### PROBLEM STATEMENT
Lay out everything from the line containing "This screenshot has" down to the line containing "[x=664, y=90]" as a numbered list, skipping blank lines. Leave the pictures out.

### DATASET
******

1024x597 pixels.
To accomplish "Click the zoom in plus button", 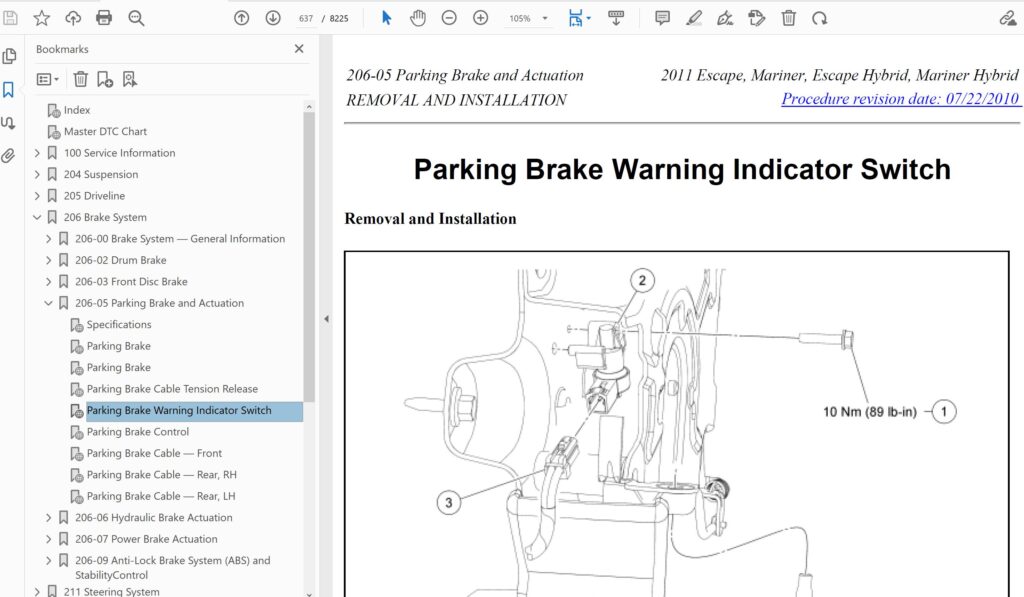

******

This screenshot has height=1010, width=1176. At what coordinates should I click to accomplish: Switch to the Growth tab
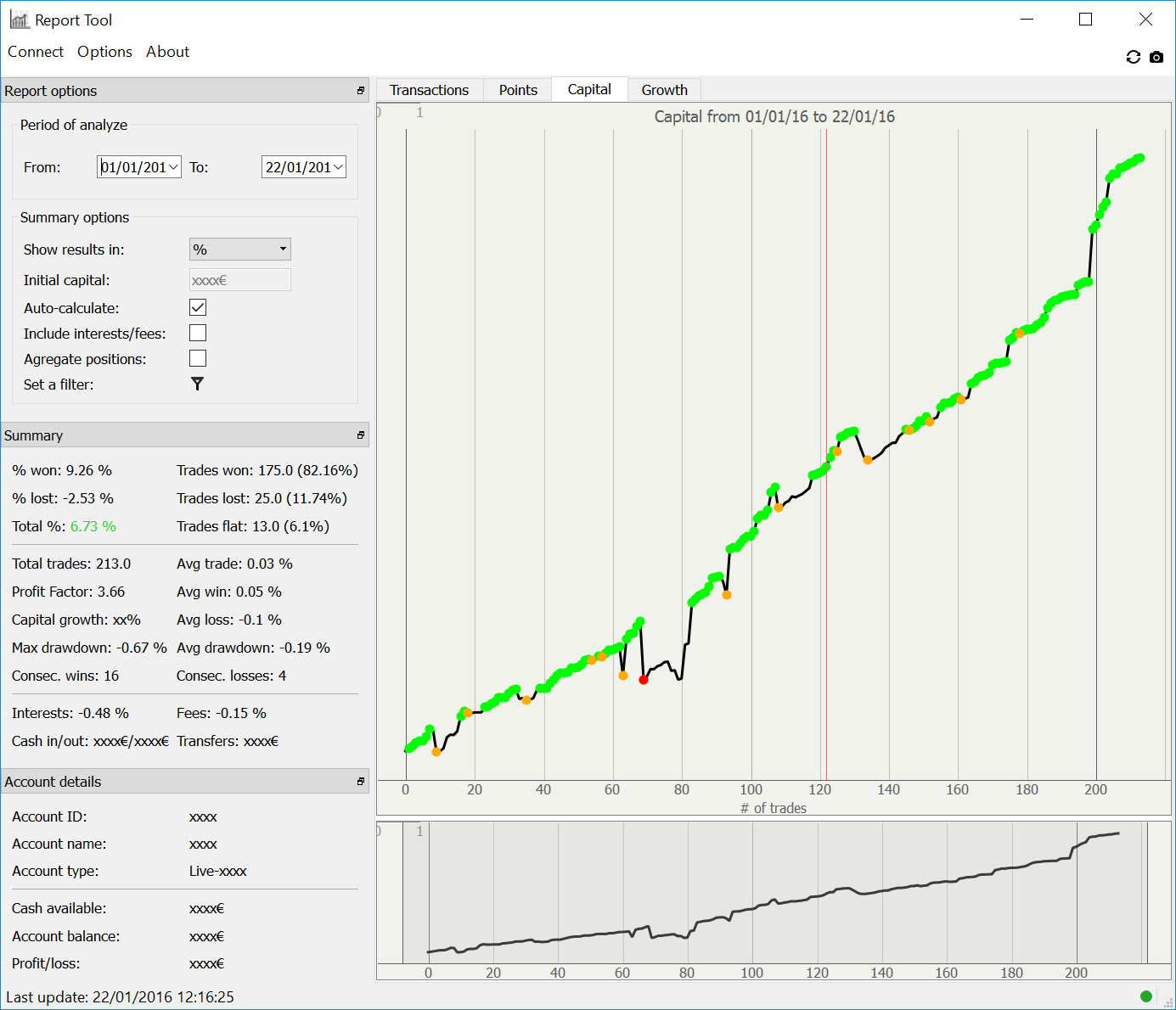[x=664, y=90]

******

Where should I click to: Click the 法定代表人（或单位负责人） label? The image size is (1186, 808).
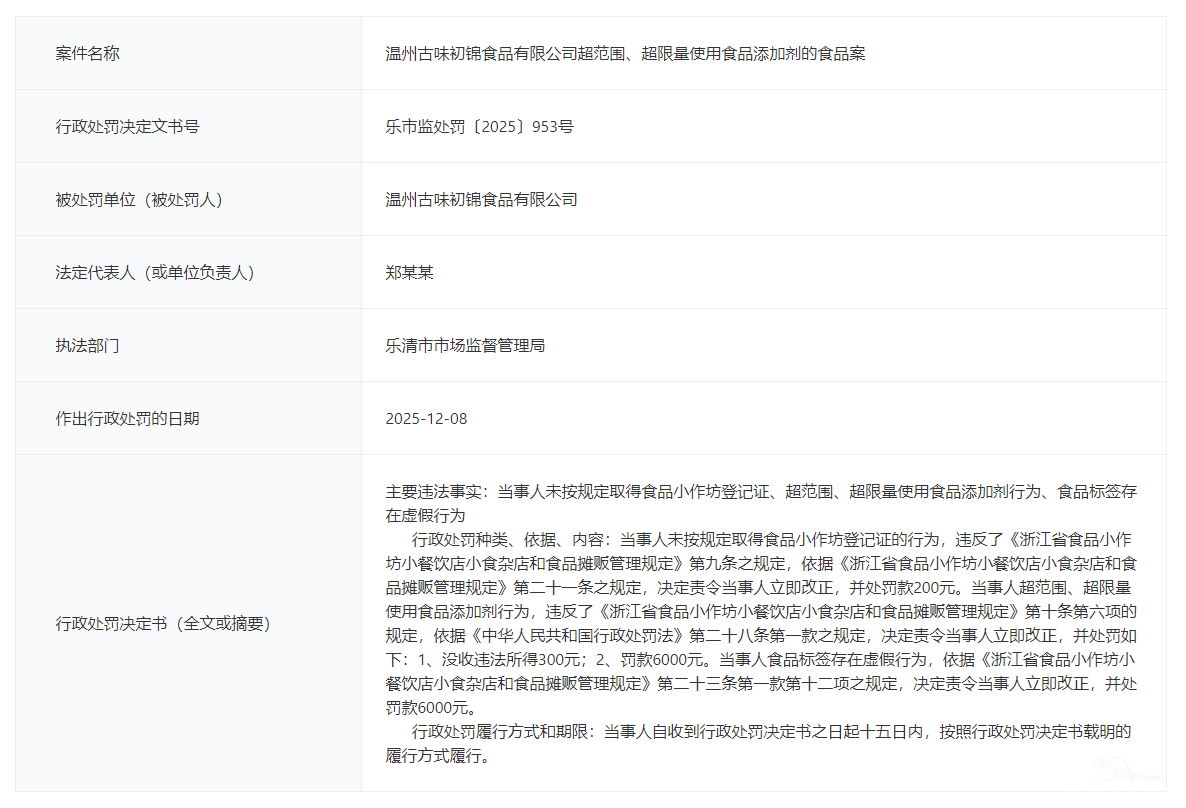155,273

******

### RESULT FOR THIS EXERCISE
1. This screenshot has height=1010, width=1176. At what coordinates should I click to accomplish: Switch to the Growth tab
2. [x=664, y=90]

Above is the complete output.